- Prompt 1 -
Answer these questions from the passage on the Paris peace conference:
(a) Which magazine deeply influenced the thinking of the young diplomats?
(b) Between which months of 1919 was the conference held?
(c) What share of its territory did Hungary lose with the Treaty of Trianon?

At first, however, all those young diplomats had been full of high hopes. Their thinking was deeply influenced by the magazine
New Europe
, they dreamed of a ‘new Greece’ and a ‘new Poland’, they wanted to break with the old Europe. ‘Bias there was, and prejudice,’ Harold Nicolson wrote later. ‘But they proceed, not from any revengeful desire to subju-gate and penalise our late enemies, but from a fervent aspiration to create and fortify the new nations whom we regarded, with maternal instinct, as the justification of our sufferings and of our victory.’

The Paris peace conference, held between January and June 1919, was a fascinating event for all concerned: three world leaders who gathered for six months, along with the representatives of almost thirty nations, to establish a new European order and new borders in Africa, the Middle East and the Balkans, who created a new Poland, who granted independence to the Baltic States, who amputated whole sections of Germany and Hungary. One out of every eight Germans became the subject of a hitherto foreign power. With the Treaty of Trianon (1920), Hungary lost two thirds of its territory and a third of its population. For decades, the trauma of Trianon would dominate Hungarian politics.

- Prompt 2 -
Put the following lines of the listing into a JSON list of strings, one string per line, with blank lines left out. Begin at the line containing "Given: View the" and continue through the end of the listing.

[Rows of pointing data]
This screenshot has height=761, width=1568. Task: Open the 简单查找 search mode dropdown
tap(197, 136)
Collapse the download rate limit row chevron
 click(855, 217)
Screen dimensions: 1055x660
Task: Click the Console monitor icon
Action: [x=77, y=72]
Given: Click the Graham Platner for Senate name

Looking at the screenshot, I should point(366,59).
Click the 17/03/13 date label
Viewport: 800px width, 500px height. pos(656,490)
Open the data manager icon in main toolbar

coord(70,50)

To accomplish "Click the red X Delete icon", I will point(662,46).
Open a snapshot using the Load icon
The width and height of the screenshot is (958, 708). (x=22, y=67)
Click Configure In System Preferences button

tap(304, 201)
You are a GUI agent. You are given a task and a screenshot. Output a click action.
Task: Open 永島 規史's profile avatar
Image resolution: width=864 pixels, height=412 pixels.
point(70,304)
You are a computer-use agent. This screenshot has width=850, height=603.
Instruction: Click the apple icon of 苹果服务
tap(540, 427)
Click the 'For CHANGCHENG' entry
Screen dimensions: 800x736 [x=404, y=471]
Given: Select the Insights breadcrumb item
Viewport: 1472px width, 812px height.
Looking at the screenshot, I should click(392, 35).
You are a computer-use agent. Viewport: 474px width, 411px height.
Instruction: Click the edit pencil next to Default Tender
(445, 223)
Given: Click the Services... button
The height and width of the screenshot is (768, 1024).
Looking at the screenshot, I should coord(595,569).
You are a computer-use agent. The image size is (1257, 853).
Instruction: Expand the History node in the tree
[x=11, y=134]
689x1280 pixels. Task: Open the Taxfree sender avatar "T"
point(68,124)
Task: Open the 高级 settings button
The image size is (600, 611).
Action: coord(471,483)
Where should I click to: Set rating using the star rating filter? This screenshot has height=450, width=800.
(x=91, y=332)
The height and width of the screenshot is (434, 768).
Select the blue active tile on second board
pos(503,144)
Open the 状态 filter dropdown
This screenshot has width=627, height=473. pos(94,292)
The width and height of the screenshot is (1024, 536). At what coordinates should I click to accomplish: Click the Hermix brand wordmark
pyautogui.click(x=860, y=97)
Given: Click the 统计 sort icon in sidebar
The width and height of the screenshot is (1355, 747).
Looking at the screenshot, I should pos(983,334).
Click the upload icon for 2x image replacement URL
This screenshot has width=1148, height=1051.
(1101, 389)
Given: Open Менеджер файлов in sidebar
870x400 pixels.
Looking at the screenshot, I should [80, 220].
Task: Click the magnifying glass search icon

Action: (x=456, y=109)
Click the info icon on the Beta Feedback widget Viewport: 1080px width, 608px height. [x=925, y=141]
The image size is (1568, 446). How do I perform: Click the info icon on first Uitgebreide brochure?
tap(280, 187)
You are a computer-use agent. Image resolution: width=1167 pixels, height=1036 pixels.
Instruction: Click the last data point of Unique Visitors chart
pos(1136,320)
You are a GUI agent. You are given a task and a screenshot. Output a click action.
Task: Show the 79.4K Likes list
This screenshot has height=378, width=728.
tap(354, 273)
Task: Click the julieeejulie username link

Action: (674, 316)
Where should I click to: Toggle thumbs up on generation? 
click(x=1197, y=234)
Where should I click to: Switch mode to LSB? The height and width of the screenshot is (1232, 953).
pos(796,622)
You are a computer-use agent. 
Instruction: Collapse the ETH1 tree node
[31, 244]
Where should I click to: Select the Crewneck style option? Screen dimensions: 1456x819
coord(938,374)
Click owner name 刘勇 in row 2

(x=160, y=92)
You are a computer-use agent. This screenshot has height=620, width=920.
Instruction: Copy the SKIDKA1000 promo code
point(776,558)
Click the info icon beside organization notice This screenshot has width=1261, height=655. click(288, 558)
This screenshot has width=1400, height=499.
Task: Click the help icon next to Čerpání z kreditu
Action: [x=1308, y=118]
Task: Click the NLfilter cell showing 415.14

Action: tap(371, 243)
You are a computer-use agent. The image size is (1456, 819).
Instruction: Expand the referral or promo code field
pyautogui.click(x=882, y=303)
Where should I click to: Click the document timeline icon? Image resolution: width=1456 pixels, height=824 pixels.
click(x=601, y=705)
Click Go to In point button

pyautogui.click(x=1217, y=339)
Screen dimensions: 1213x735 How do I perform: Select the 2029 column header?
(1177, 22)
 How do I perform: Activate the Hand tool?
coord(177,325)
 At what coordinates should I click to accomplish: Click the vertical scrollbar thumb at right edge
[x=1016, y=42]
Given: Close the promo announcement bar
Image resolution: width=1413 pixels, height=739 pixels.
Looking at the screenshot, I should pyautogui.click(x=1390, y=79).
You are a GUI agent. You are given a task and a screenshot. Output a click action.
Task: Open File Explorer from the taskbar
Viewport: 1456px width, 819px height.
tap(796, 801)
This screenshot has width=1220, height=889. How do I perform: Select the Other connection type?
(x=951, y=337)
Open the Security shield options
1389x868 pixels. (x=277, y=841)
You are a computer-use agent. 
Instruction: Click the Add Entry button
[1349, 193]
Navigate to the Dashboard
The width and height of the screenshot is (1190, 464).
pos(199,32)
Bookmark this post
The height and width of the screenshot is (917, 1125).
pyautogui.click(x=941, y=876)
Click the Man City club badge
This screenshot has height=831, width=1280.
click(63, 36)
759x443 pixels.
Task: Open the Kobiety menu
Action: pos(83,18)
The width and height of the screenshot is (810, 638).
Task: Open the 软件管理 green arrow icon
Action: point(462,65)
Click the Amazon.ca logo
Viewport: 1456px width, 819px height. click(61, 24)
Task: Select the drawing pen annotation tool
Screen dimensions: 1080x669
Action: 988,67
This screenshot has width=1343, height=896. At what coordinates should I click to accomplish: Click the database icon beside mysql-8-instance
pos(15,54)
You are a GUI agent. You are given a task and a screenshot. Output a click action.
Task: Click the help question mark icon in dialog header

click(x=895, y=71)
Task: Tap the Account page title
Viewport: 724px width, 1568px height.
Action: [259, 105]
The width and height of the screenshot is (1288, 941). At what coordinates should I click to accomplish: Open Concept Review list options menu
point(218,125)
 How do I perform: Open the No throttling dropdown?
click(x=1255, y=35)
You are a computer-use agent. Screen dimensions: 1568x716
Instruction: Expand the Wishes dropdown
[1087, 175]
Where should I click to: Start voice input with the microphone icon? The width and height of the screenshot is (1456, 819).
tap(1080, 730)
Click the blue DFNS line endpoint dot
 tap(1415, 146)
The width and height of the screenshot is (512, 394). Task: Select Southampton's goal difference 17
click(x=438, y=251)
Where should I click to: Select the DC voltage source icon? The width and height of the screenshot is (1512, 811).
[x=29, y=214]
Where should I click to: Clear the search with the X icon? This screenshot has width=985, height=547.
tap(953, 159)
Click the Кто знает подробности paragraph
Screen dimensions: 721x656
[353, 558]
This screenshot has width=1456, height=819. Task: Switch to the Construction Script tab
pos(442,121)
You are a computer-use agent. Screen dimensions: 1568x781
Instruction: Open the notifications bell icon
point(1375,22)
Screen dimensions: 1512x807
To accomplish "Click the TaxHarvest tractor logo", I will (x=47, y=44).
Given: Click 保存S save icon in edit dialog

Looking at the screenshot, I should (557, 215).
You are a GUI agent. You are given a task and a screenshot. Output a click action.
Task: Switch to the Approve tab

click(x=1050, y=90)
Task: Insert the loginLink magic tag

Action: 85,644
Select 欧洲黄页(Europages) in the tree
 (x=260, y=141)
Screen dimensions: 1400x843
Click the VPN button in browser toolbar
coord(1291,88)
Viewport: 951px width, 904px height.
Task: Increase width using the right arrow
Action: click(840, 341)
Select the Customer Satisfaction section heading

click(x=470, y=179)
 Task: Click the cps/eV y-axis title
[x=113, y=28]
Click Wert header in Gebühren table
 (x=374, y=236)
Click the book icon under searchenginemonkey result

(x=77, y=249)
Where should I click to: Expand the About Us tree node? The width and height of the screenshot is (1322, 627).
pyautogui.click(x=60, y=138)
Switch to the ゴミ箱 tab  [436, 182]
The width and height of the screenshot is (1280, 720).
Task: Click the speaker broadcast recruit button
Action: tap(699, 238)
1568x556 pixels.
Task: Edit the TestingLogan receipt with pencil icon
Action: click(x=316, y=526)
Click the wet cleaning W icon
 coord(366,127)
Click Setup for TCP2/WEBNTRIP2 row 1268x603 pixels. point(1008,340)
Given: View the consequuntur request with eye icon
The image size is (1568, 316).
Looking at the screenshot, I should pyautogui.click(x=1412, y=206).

- Task output 1 -
(a) New Europe
(b) January and June
(c) Two thirds

- Task output 2 -
[
  "Given: View the consequuntur request with eye icon",
  "The image size is (1568, 316).",
  "Looking at the screenshot, I should pyautogui.click(x=1412, y=206)."
]